I am doing a lot of finishing touches on the car and was wondering what people do for their bright moulding (drip rail, window, belt  etc) when it has small deformities, dings etc.  I saw in the Lyle Book that it is possible to repair this yourself, but I can picture just making it worse and then having to find new pieces!
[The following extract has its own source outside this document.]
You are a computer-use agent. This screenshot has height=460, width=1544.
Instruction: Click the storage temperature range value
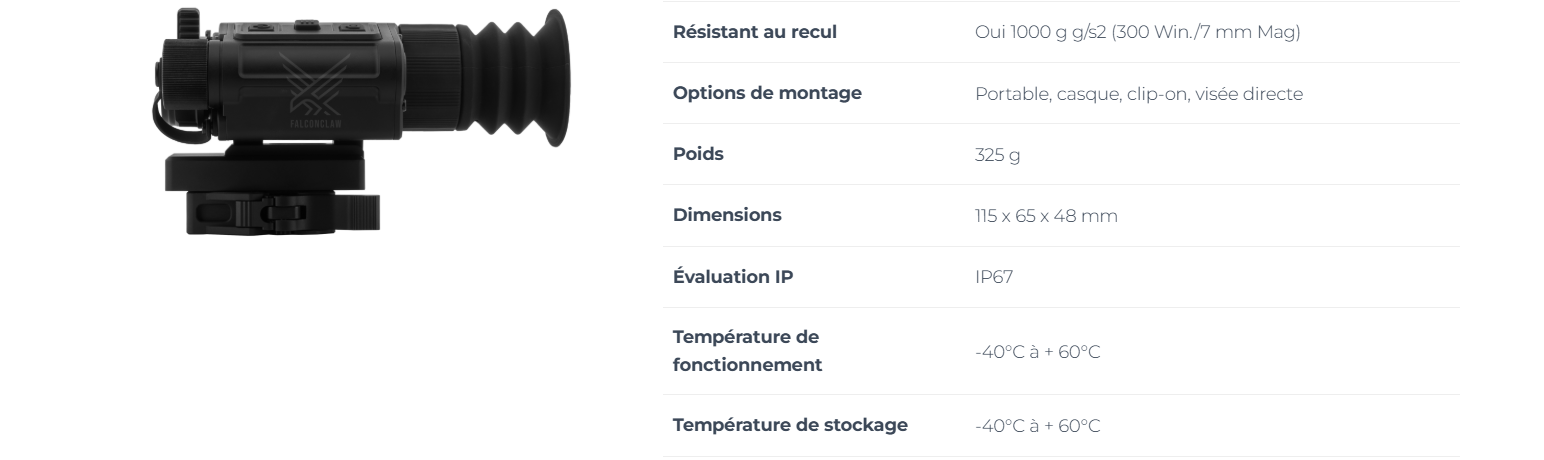(1038, 426)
Any comments greatly appreciated.

MS

4402tuff4u

I'm guessing that you want to remove a dent out of the trim. Obviously, most dents are from the outside surface in of the trim. Therefore you have to push the dent out from the back side. What I did was used a wooden dowel and I cut the end of the wooden dowel to the same contour as the inside of the trim piece - the good area, not the dent are ofcourse. The tip of the dowel has to fit in the inside of the trim piece and have the ends rounded off so you dont have any sharp edges. Then I went to the spot were the dent was and I lightly tapped it out. Makesure you have a towel folded on the table so that the trim piece does not scratch and it has a firm but soft surface. Keep tapping until you have the dent out as much as possible. Then get a very fine steel file and file the high areas (lightly file!). Sand the area with fine sand paper and work yourself to a finer grade sand paper. Then polish it out with stainless steel compound or aluminum depending on the trim you are working on. Then polish it with the white final compound. The book "Project Charger" walks through the whole repair steps. That's where I learned. I'm at work so I can't really tell you the sandpaper numbers and they sure matter on what exact sandpaper number you have to use. take your time and the trim will look like it never had a dent. My trim came out awesome thanks to that book!!!!  :yesnod:
"Mother should I trust the government?........... Pink Floyd "Mother"

MadScientist

Looks like Ive got a bunch of work cut out for me then since Ive got at least 2-3 dings per piece!  Thanks for the input!

MS

JimShine

The drip rail is reproduced. May be easier just to replace and concentrate on the non-reproduced items.

MadScientist

Who is making them?

thats probably a good thing since those are harder to work on that the belt moulding IMHO (its wider)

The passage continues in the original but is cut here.